Methods : We developed an in vitro model of cultured Human Meibomian Gland Epithelial Cells (HMGEC) and subjected them to osmolar stress to simulate dry eye disease. Immortal HMGEC were obtained from the Schepens Eye Research Institute and cultured in two different conditions- 1) keratinocyte serum-free media containing 5 ng/ml epidermal growth factor and 50 ug/ml bovine pituitary extract (BPE) to maintain their undifferentiated states and 2) with Dulbecco’s Modified Eagle Medium containing 10% fetal bovine serum that allows them to differentiate. Both Undifferentiated and Differentiated HMGECs were grown to 70 – 80 % confluence and subjected to osmolar stress for 24 hours. Harvested cell pellets were subjected to assay for sphingomyelinase (SMase) activity for both neutral and acidic SMases and lipidomic analysis using LC-MS/MS to determine sphingolipids composition.
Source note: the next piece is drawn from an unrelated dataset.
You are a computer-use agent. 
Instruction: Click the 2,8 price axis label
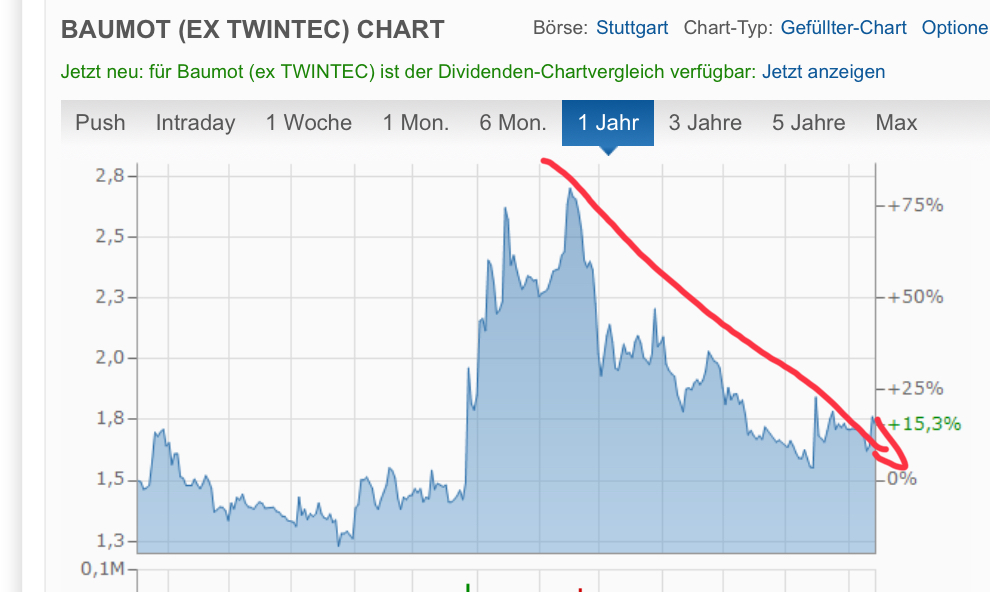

Results : Under osmolar stress, the Undifferentiated cells did not show changes in neutral and acidic SMase activity, while Differentiated cells demonstrated significantly increased activities. Mass spectrometry analysis of the major classes of sphingolipids showed significant differences in their composition between the Undifferentiated and Differentiated cells. Under osmolar stress, the level and composition of many sphingolipid species across all three classes were found to be altered in Differentiated cells, whereas only a few species were affected in Undifferentiated cells.

Conclusions : We found that HMGECs that are allowed to differentiate were more sensitive to osmolar stress and had significantly different profiles of sphingolipids compared to the Undifferentiated cells. Salt stress increased SMase activity in Differentiated cells, corresponding to a significant alteration of the sphingolipid profile in these cells. These findings suggest a potential link between sphingolipids and the observed cellular responses, prompting our hypothesis that sphingolipids may play a pivotal role in the inflammation and cell death processes within Meibomian gland cells.

This abstract was presented at the 2024 ARVO Annual Meeting, held in Seattle, WA, May 5-9, 2024.